Conclusion: The proposed predictor improves the accuracy of the interactions of GPCR–drug pairs. In order to facilitate more researchers to use the BOW-GBDT, the predictor has been settled into a brand-new server, which is available at http://www.jci-bioinfo.cn/bowgbdt.

Background

As a special membrane protein, G protein-coupled receptors (GPCRs) play a significant role in the normal life function of cells (Jacoby et al., 2006) and can be used as important drug targets because of its structural characteristics and important role in signal transduction (Agrawal et al., 2016). Among the most popular drugs in the market, nearly half of them work through GPCRs directly or indirectly (Alexander et al., 2011). Therefore, it is of much significance to find GPCRs that interact with drugs in the process of drug development (Alberts et al., 2003; Alexander et al., 2011).

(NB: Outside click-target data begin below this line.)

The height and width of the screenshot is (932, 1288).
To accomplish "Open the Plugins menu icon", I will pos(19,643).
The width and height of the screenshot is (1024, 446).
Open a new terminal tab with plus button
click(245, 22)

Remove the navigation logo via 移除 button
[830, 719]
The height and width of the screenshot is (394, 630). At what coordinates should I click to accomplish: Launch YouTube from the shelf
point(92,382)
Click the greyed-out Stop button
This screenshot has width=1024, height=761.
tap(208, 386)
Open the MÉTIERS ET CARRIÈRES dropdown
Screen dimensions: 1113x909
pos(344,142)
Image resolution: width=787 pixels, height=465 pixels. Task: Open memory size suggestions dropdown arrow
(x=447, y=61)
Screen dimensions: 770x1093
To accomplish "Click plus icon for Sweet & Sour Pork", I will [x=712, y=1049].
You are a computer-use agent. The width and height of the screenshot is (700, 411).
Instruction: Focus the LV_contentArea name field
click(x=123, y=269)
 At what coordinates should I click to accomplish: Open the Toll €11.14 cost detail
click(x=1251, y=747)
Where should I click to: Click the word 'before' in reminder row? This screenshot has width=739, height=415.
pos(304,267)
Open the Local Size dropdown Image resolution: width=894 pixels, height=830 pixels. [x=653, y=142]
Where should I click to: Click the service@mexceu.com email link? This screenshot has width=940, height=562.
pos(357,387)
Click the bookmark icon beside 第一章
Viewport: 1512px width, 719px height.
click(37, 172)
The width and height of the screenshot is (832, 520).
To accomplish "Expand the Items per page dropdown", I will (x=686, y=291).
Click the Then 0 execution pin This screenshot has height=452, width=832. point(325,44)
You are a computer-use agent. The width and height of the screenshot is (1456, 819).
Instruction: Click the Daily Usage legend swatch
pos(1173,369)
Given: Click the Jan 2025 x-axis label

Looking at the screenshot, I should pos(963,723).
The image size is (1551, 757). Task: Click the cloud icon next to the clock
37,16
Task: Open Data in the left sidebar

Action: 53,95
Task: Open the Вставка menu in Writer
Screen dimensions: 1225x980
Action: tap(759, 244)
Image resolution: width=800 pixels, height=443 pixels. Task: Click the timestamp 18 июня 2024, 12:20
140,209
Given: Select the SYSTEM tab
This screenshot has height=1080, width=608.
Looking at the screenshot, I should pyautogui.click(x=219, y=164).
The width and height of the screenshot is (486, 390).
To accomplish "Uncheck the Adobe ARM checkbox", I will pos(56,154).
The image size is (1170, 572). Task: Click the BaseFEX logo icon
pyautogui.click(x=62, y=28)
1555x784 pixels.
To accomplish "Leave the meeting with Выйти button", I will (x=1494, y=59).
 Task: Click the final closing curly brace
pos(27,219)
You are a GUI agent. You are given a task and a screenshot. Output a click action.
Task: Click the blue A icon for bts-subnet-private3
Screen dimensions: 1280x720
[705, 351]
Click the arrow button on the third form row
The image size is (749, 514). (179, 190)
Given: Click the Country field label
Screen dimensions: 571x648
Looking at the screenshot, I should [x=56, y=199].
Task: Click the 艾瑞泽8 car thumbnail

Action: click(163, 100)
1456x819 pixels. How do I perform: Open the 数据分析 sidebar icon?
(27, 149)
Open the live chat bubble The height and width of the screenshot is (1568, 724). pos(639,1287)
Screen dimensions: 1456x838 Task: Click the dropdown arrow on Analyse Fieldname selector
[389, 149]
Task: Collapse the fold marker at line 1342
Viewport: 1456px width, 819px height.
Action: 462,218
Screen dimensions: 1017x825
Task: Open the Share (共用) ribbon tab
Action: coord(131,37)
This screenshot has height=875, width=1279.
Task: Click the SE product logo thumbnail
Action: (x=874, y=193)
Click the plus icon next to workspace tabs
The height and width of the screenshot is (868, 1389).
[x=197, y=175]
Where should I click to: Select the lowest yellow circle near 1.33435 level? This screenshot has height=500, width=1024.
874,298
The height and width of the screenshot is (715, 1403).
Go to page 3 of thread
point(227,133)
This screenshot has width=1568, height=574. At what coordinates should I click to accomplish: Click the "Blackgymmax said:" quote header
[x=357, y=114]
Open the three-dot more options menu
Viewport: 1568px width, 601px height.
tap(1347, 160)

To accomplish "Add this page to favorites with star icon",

High-throughput experimental methods such as scintillation proximity assay and time-resolved fluorescence resonance energy transfer technology are the key in GPCR-related drug discovery (Zhang and Xie, 2012). However, experimental methods are inevitably costly, labor-exhausting, and time-consuming. As predicting the interaction of GPCR–drug pairs will help to avoid wasting a lot of time and money in synthetic drug research, prediction approaches in silico are widely utilized to assist the experimental methods with the rapid development of prediction algorithms and datasets.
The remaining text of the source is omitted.